Old Wine in a New Bottle: What is the CCP’s Overall Strategy for Solving the Taiwan Issue in the New Era?
Minxin Pei, CLM, February 28, 2026
How One Man’s Prediction Fueled Fears of a 2027 Taiwan Invasion
Austin Ramzy, Wall Street Journal, March 8, 2026
A U.S. conclusion about China’s military plans quickly became a deadline for battle preparations.
A single prediction delivered to Congress by a U.S. admiral five years ago has shaped military strategy and spurred billions of dollars in spending in preparation for a potentially catastrophic conflict. The deadline is now just one year away.
Adm. Philip Davidson, speaking to a Senate committee on March 9, 2021, suggested that China’s military advances and ambitions would threaten Taiwan “in the next six years.”
The year 2027 will be looming when President Trump meets Chinese leader Xi Jinping in Beijing in several weeks, given that China has been hoping to extract a concession on U.S. support for Taiwan.
But Davidson’s forecast was based on an American intelligence assessment that has received little outside scrutiny. After making its debut on Capitol Hill, the “Davidson window” quickly became Washington’s accepted truth—a belief that China’s military buildup puts Taiwan at risk of invasion as early as next year.
Xi, meanwhile, hasn’t publicly set any deadlines on Beijing’s longstanding quest to take control of Taiwan, whether peacefully or by force. Nor has China published any remarks from Xi that explicitly link the 2027 date with Taiwan-related military capabilities.
Gen. Mark Milley, then chairman of the Joint Chiefs of Staff, said in June 2021 that the date was based on a speech given by Xi that challenged the Chinese military to step up its modernization. Milley, in repeating the 2027 date, took pains to emphasize that the deadline was China’s target for military readiness, not a deadline to invade.
The distinction has often been ignored. The “Davidson window” created a sense of urgency from Capitol Hill to the Pentagon to Taipei, fueling fears of an impending conflict.
Some analysts and former officials say the U.S. emphasis on a 2027 deadline has stoked an arms race and stirred fear and pessimism in the region.
“Beijing’s goal is to wear down the psychological will of the people of Taiwan,” said Ryan Hass, director of the John L. Thornton China Center at the Brookings Institution and a senior adviser on China in the Obama administration. “The more that U.S. officials amped up their warning that doomsday would arrive for Taiwan in 2027, the more it securitized perceptions of Taiwan, scared away foreign capital and talent, and induced pessimism inside Taiwan.”

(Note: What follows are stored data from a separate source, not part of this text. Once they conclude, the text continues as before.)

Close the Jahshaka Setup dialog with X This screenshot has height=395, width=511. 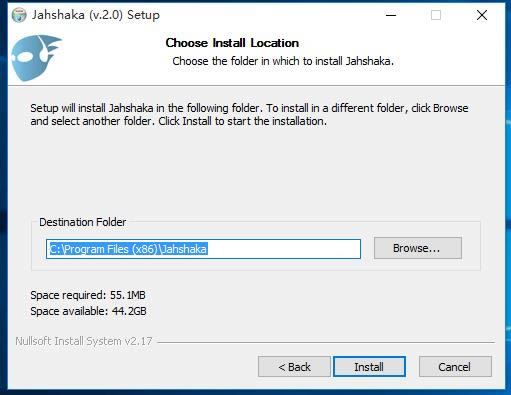click(x=482, y=15)
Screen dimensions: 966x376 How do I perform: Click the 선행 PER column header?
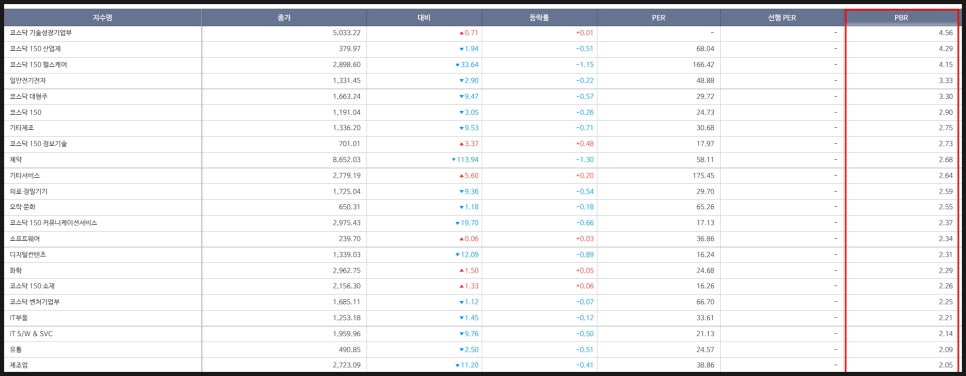[782, 18]
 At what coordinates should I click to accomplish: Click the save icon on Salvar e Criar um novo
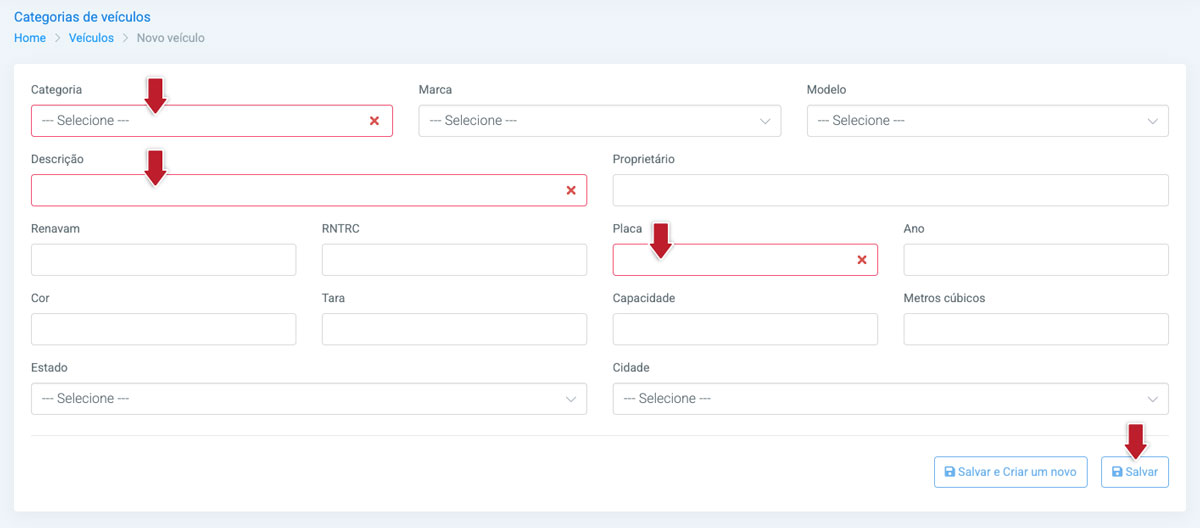pos(950,471)
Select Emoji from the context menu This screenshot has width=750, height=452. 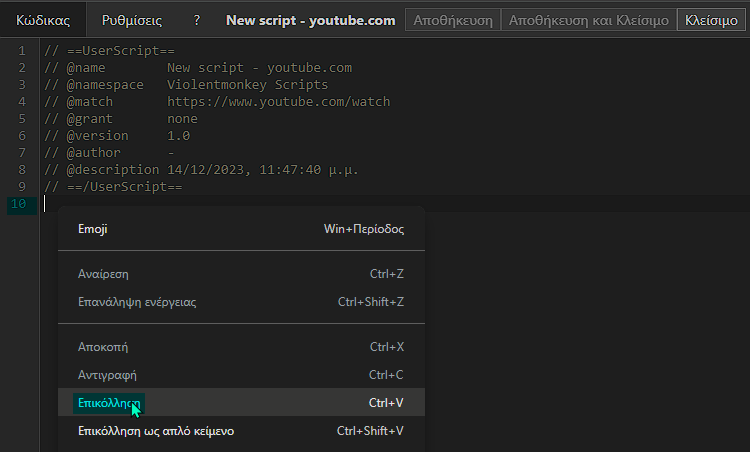coord(241,229)
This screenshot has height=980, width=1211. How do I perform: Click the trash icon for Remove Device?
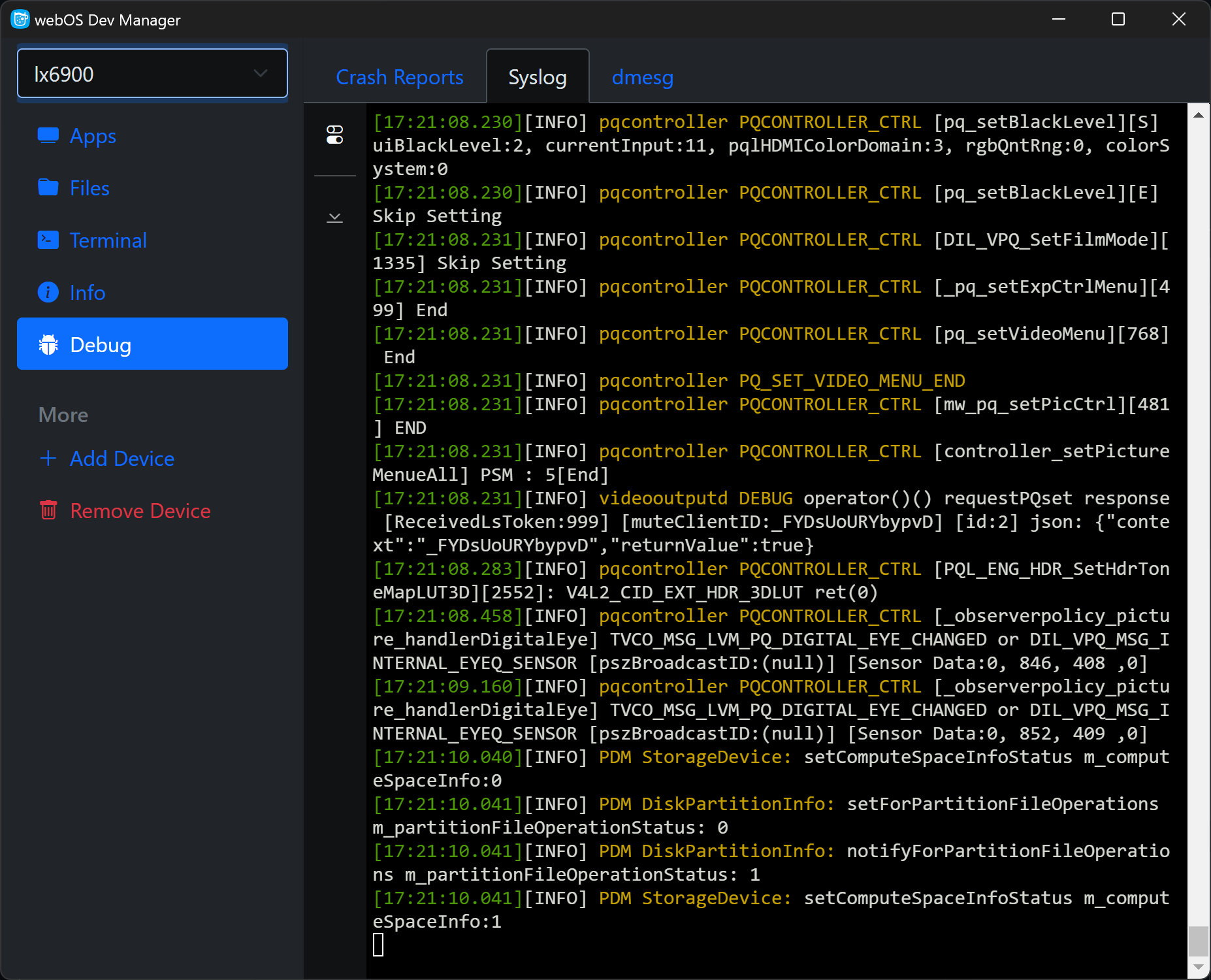point(48,510)
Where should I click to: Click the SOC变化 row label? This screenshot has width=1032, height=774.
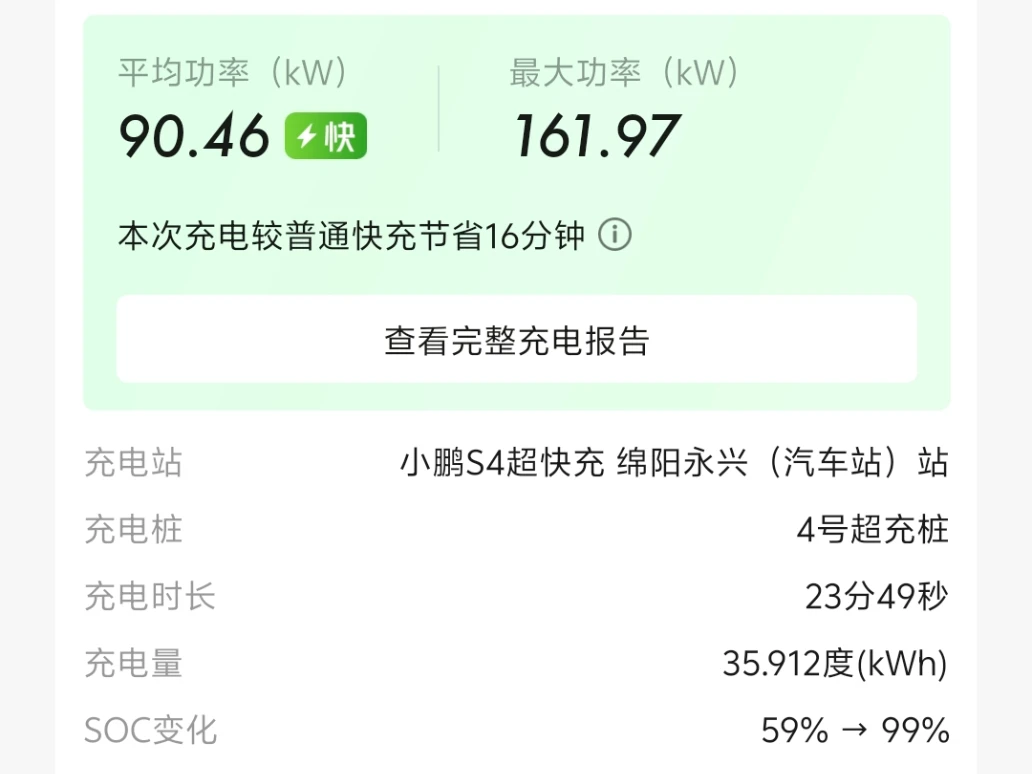pos(150,730)
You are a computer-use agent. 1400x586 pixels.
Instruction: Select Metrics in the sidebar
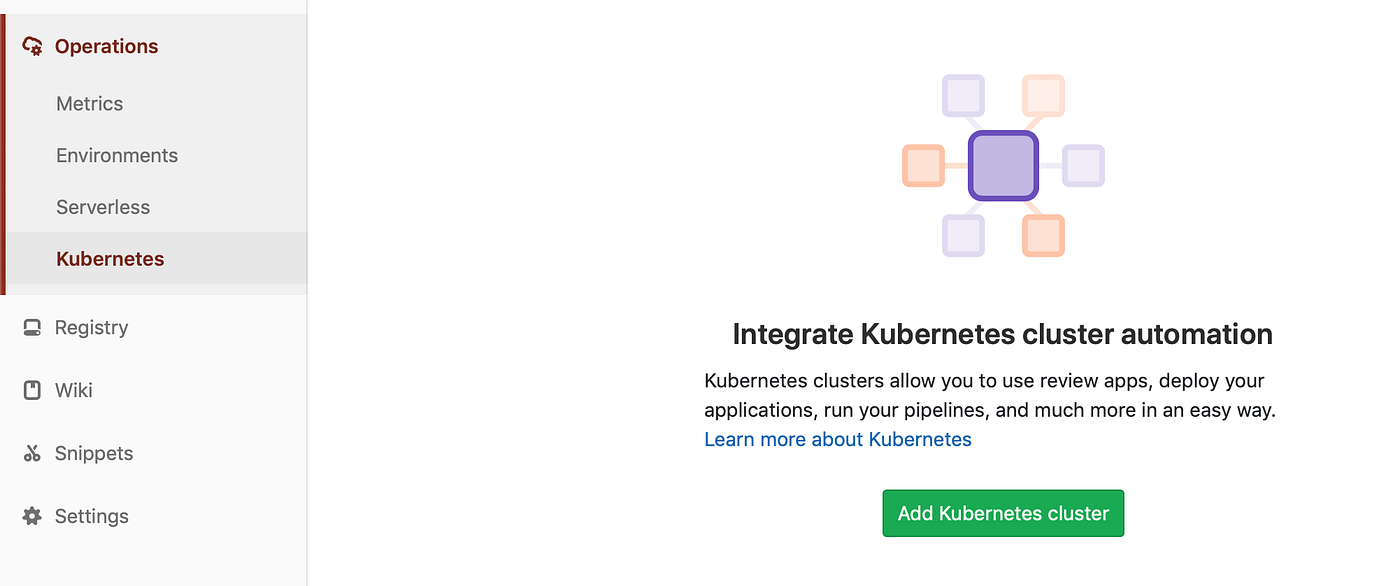point(89,103)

Since 2021, U.S. spending on Pacific infrastructure has surged as part of a strategy to counter China, said Jennifer Kavanagh, director of military analysis at Defense Priorities, a think tank that advocates for reducing military commitments abroad.
“You don’t build runways in the Pacific islands to compete with Russia, right?” she said.
Between 2012 and 2024, about $260 billion a year in U.S. military spending went toward militarized rivalry with China, according to a new paper by Kavanagh. That amounts to roughly 30% of total military spending over that period.
The Biden and Trump administrations have also approved about $19 billion in weapons sales to Taiwan since 2021.
Xi has stressed that the Chinese Communist Party prefers a peaceful resolution to the Taiwan situation, while declaring that Beijing wouldn’t rule out the possibility of using military force.
COMMENT – This is a pretty disappointing article, poorly researched, and really just an opinion piece labeled as “news and analysis.”